# Exercise requirements:
For this exercise, transcribe all of the records exactly as given.

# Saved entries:
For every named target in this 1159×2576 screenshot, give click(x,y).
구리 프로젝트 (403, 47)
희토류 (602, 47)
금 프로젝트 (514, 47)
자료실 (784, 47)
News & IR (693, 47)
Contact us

# Task result:
For every named target in this 1159×2576 screenshot, give click(x,y).
구리 프로젝트 (403, 47)
희토류 (602, 47)
금 프로젝트 (514, 47)
자료실 (784, 47)
News & IR (693, 47)
Contact us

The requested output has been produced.